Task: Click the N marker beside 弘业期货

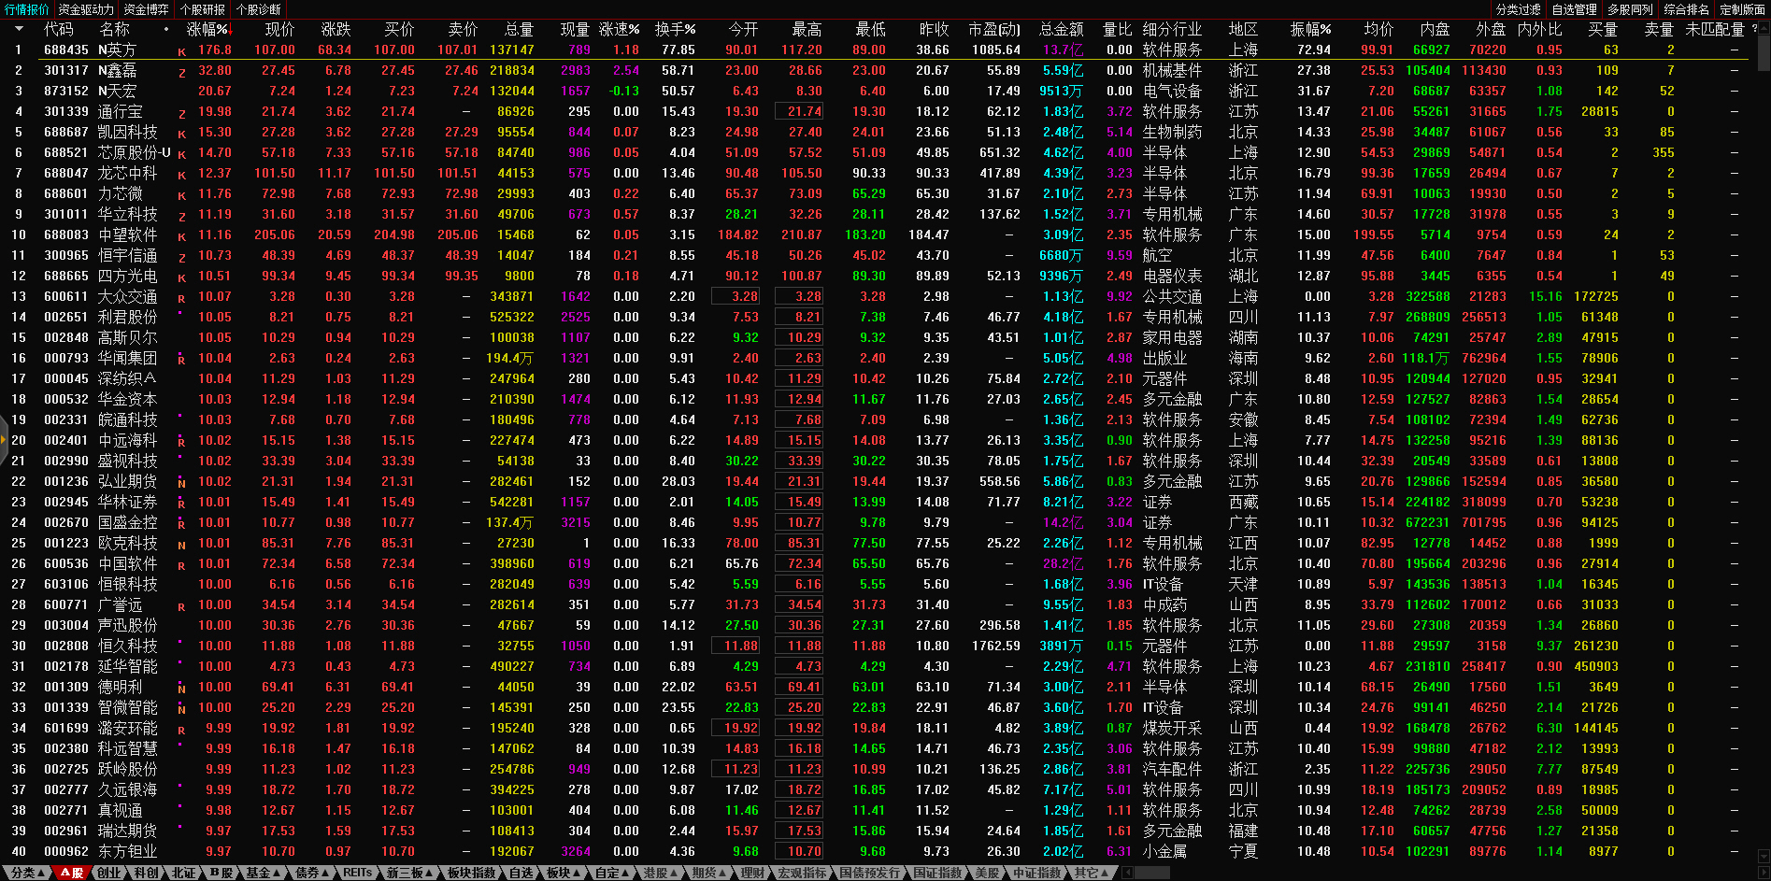Action: point(181,483)
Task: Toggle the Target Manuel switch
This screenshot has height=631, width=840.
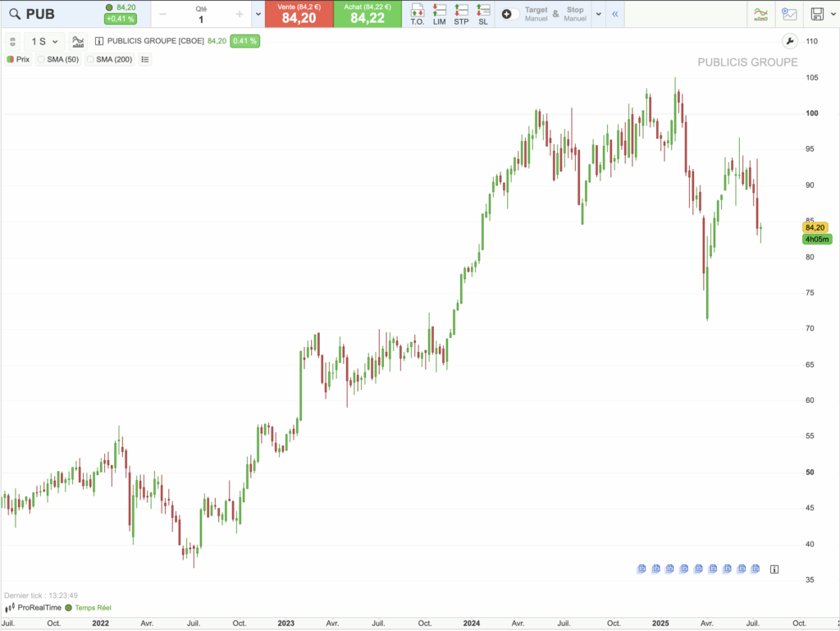Action: click(x=512, y=14)

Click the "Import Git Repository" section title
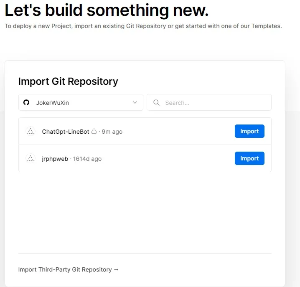68,81
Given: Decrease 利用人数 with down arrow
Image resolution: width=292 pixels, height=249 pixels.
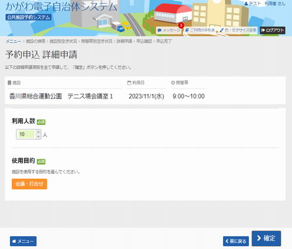Looking at the screenshot, I should coord(39,137).
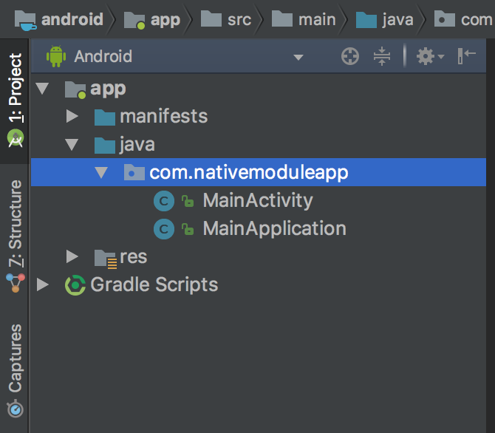Expand the Gradle Scripts node arrow

click(x=43, y=284)
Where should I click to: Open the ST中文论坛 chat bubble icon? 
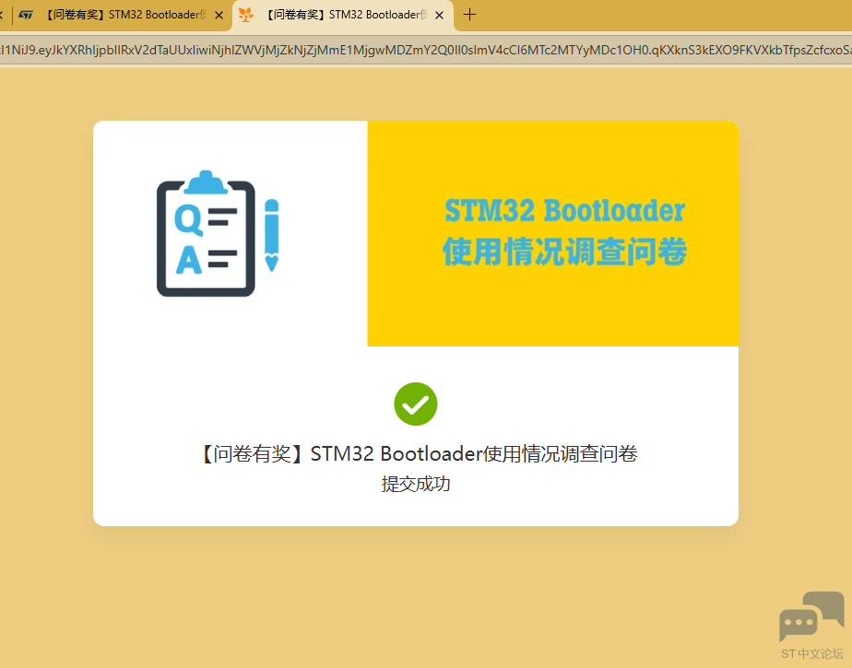pyautogui.click(x=811, y=616)
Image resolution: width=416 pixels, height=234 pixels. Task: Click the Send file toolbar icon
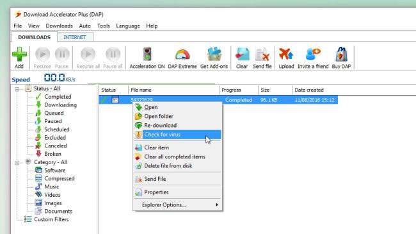(262, 54)
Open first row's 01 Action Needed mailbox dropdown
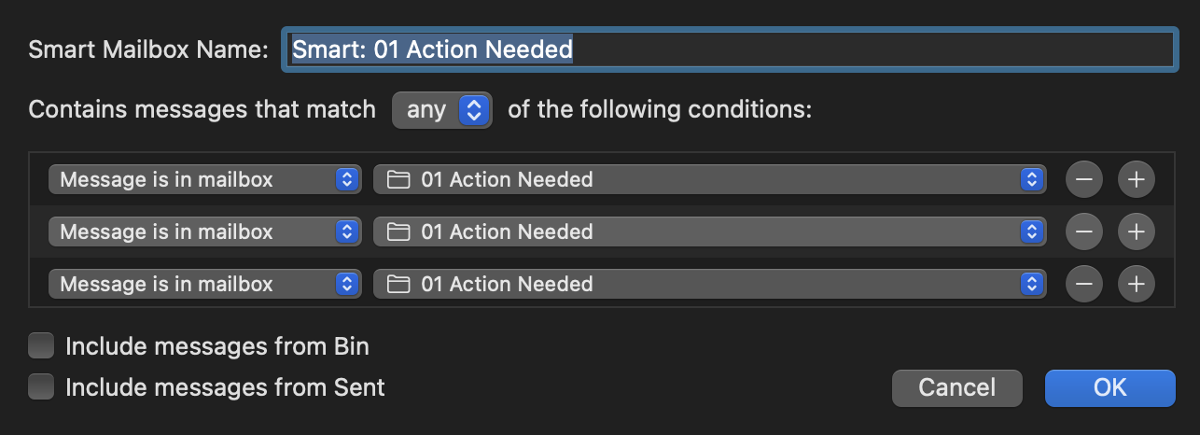 coord(707,179)
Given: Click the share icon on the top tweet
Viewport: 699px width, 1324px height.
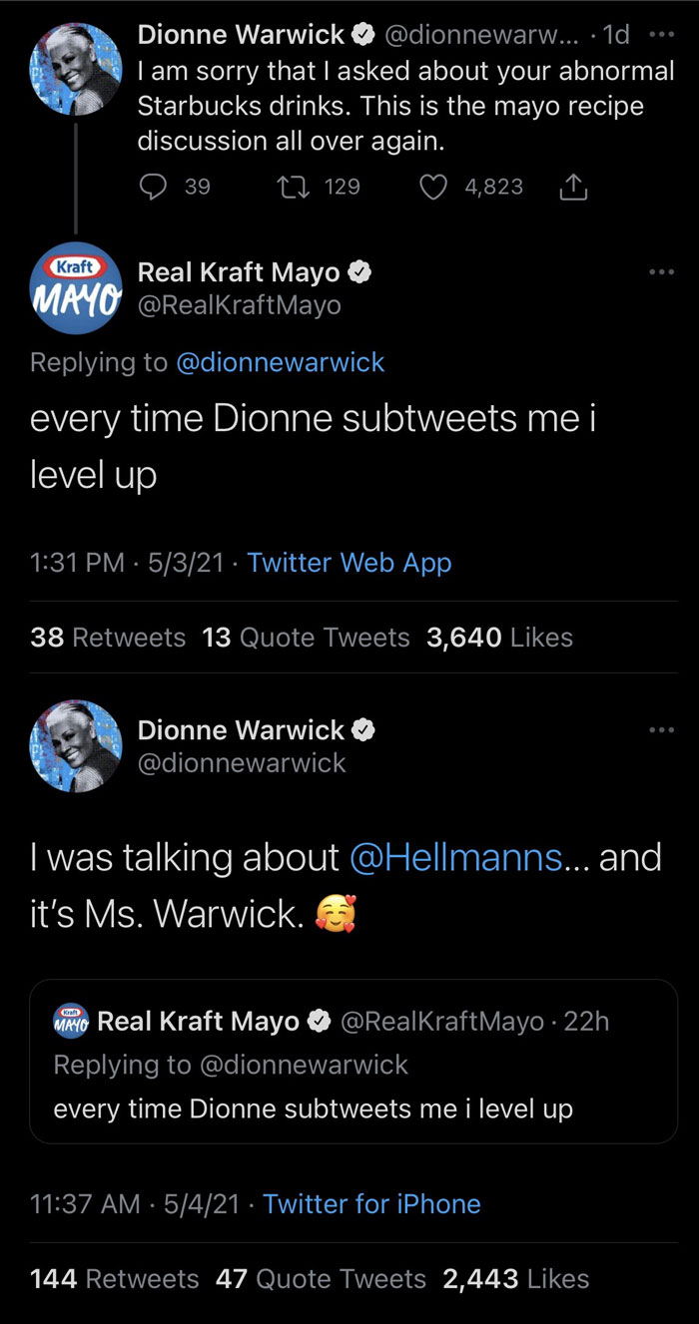Looking at the screenshot, I should [572, 187].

→ TASK ITEM
The answer is the run of lines from the one with "Where should I" through the final line of the data, copied exactly, and nothing else; no pictures.

→ SOLVED PROBLEM
Where should I click to: Open the ST中文论坛 chat bubble icon? 
pyautogui.click(x=811, y=616)
Image resolution: width=416 pixels, height=234 pixels. Task: Click the Send file toolbar icon
(262, 54)
Open first row's 01 Action Needed mailbox dropdown
 coord(707,179)
Given: Click the share icon on the top tweet
Viewport: 699px width, 1324px height.
Looking at the screenshot, I should [572, 187].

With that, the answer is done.